Count how many lines of the data below contain the string "computer"; the reply should be that number alone.

(WORKING DATA)

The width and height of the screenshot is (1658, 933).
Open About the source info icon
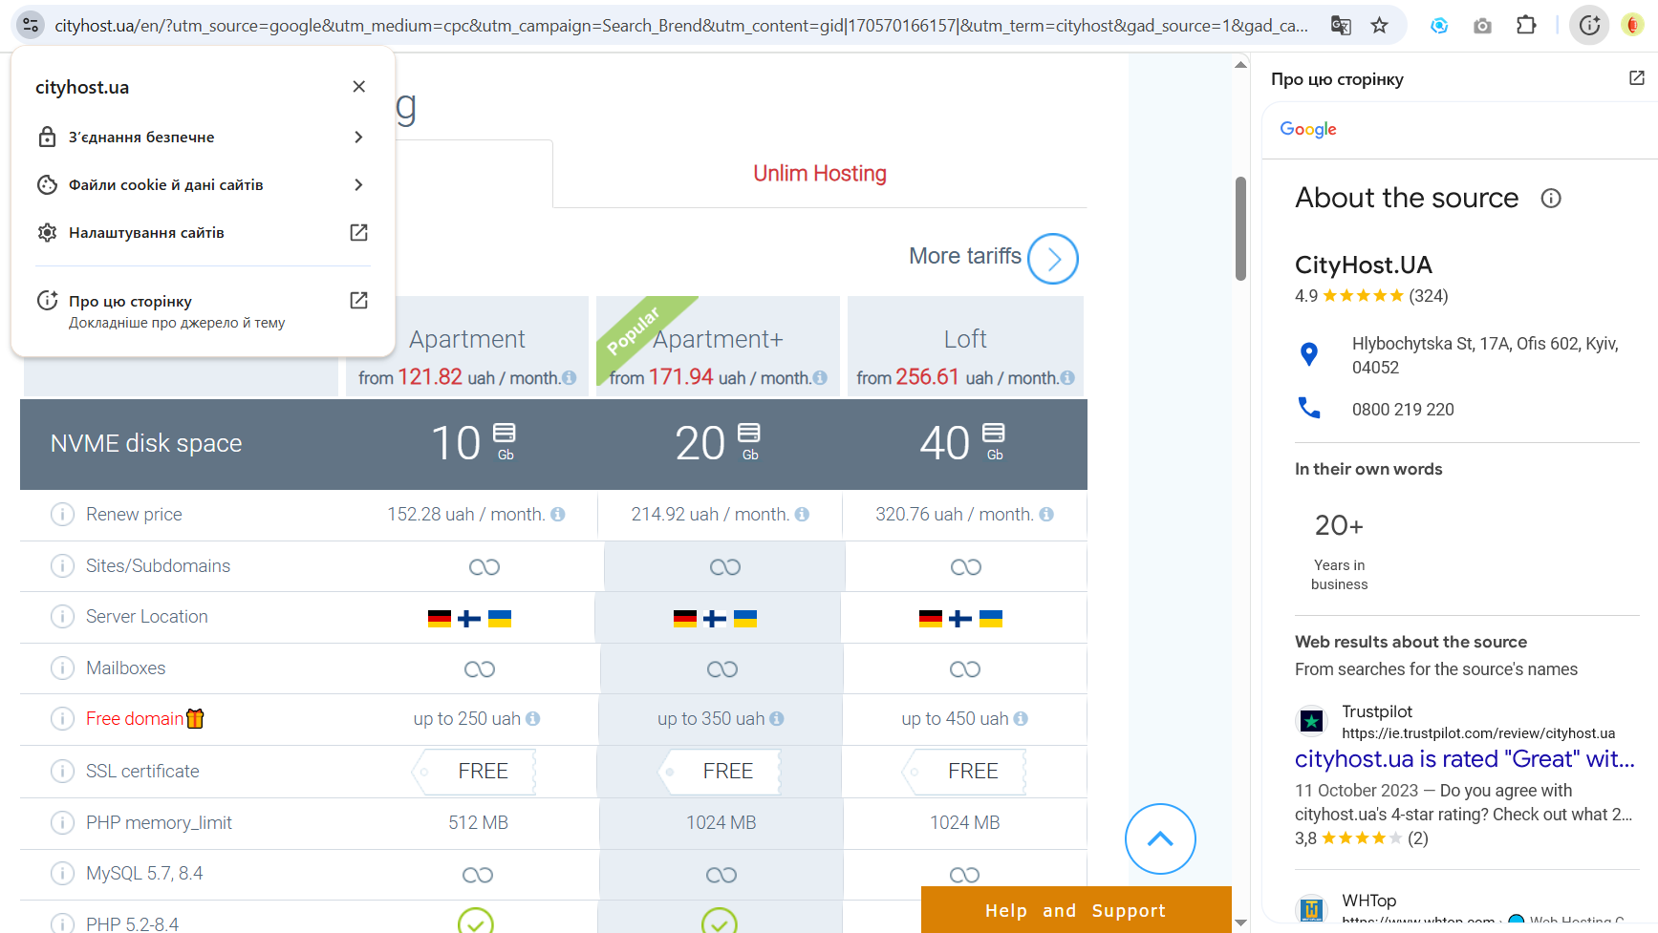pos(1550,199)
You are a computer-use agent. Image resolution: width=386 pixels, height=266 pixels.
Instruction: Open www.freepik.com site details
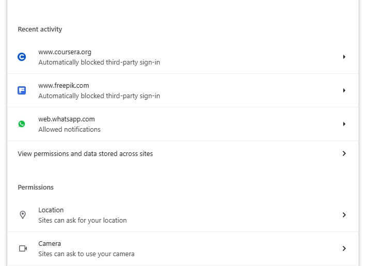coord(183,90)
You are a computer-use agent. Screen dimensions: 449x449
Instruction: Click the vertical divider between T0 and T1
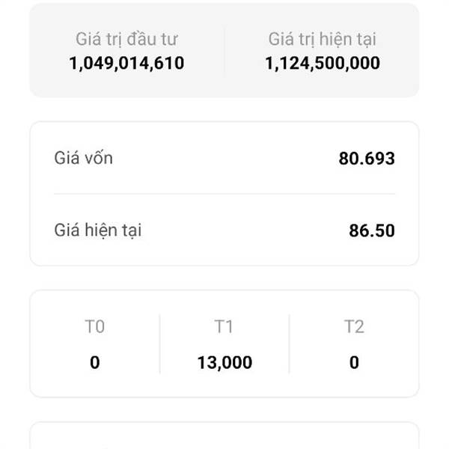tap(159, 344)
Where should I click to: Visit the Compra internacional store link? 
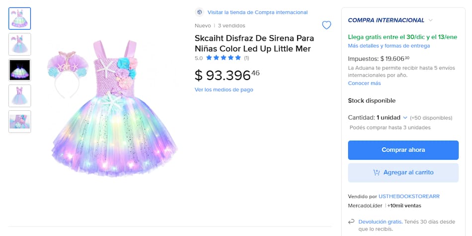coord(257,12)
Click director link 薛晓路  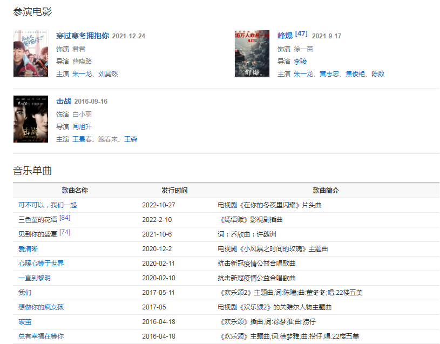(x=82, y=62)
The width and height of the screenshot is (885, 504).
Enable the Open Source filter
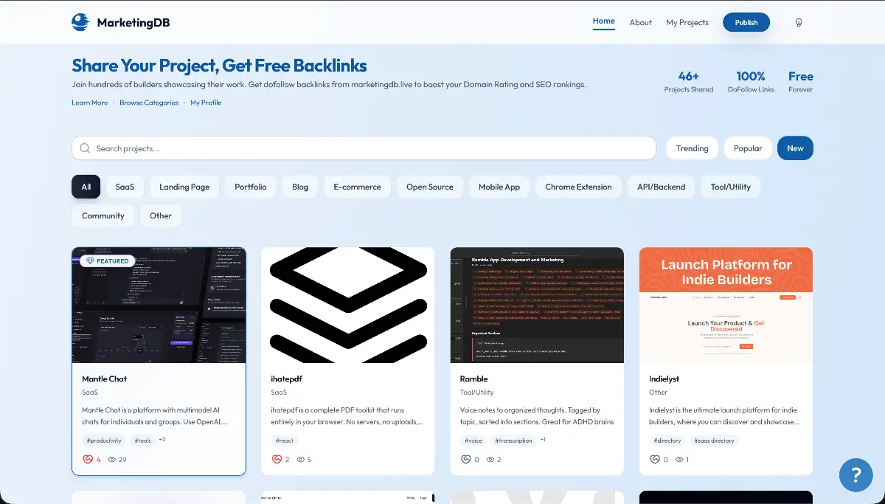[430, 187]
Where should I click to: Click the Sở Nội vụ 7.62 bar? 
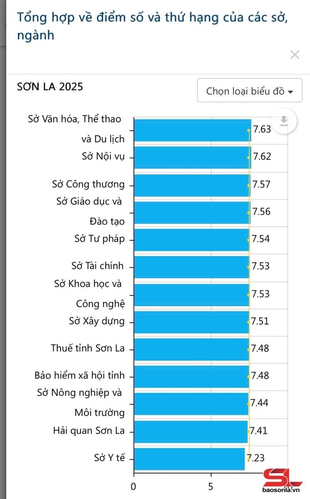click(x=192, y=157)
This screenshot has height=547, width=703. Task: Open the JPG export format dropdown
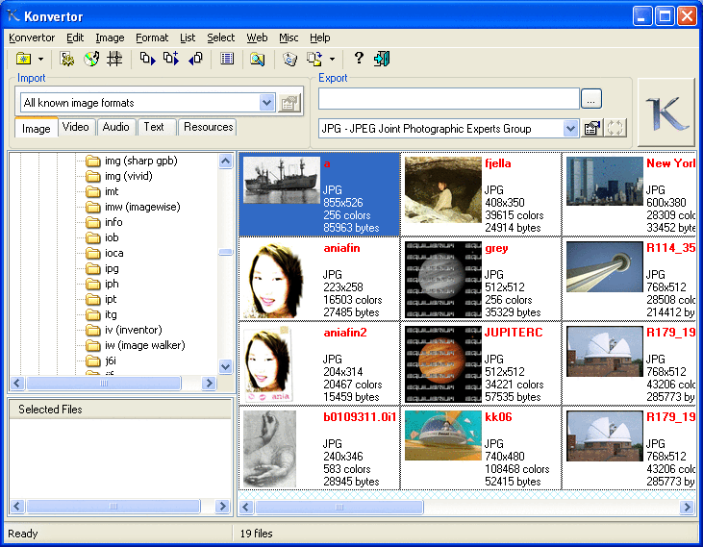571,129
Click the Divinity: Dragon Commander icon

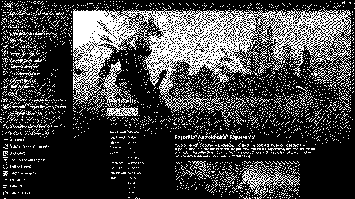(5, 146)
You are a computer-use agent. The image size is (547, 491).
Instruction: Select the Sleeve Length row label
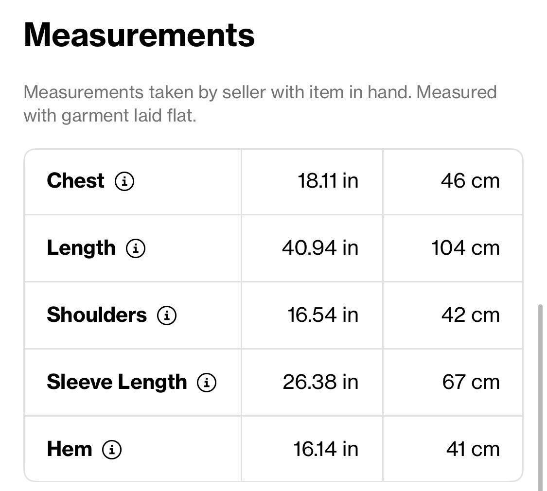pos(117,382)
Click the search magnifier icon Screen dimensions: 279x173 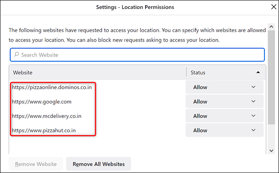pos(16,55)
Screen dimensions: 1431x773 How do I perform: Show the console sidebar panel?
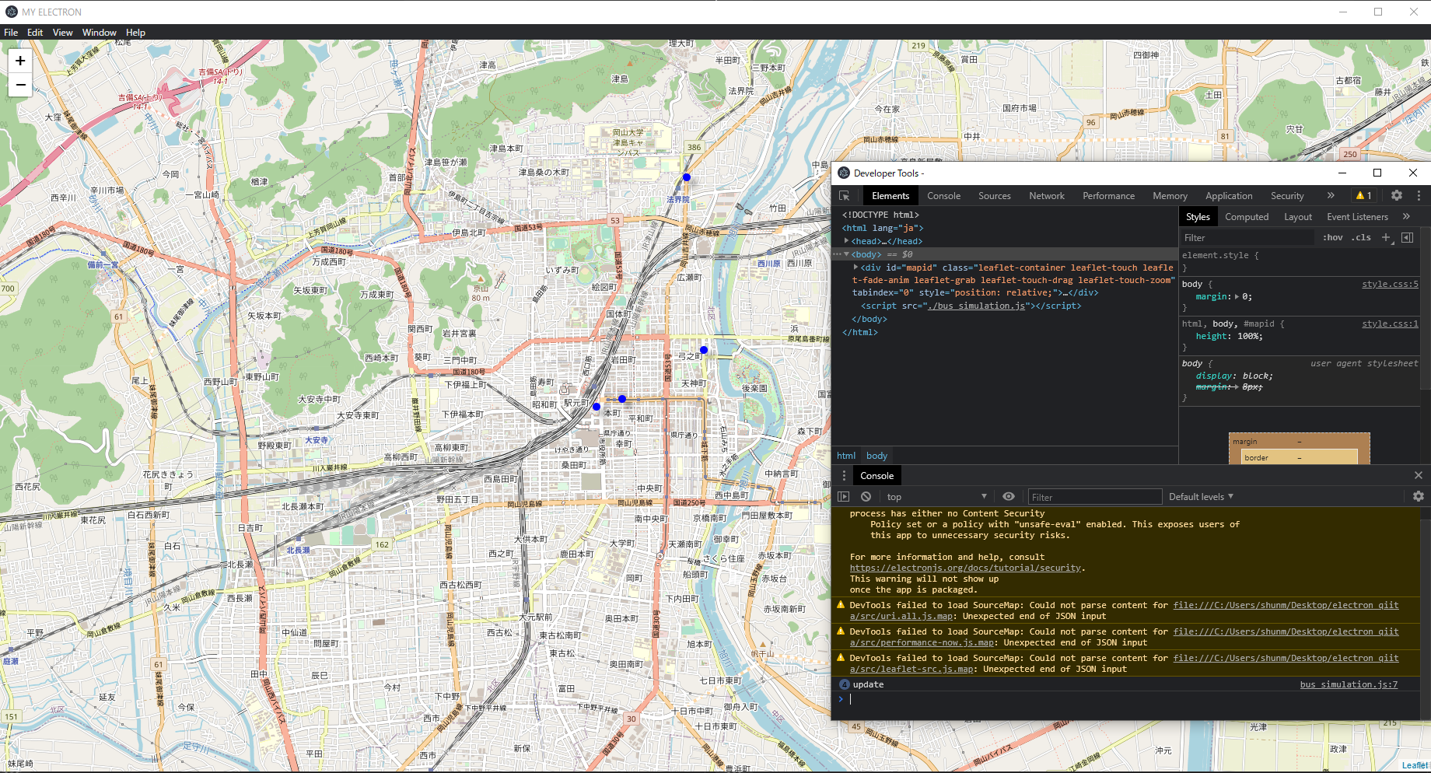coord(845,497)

(End WORKING DATA)

**SOLUTION TO THE PROBLEM:** 3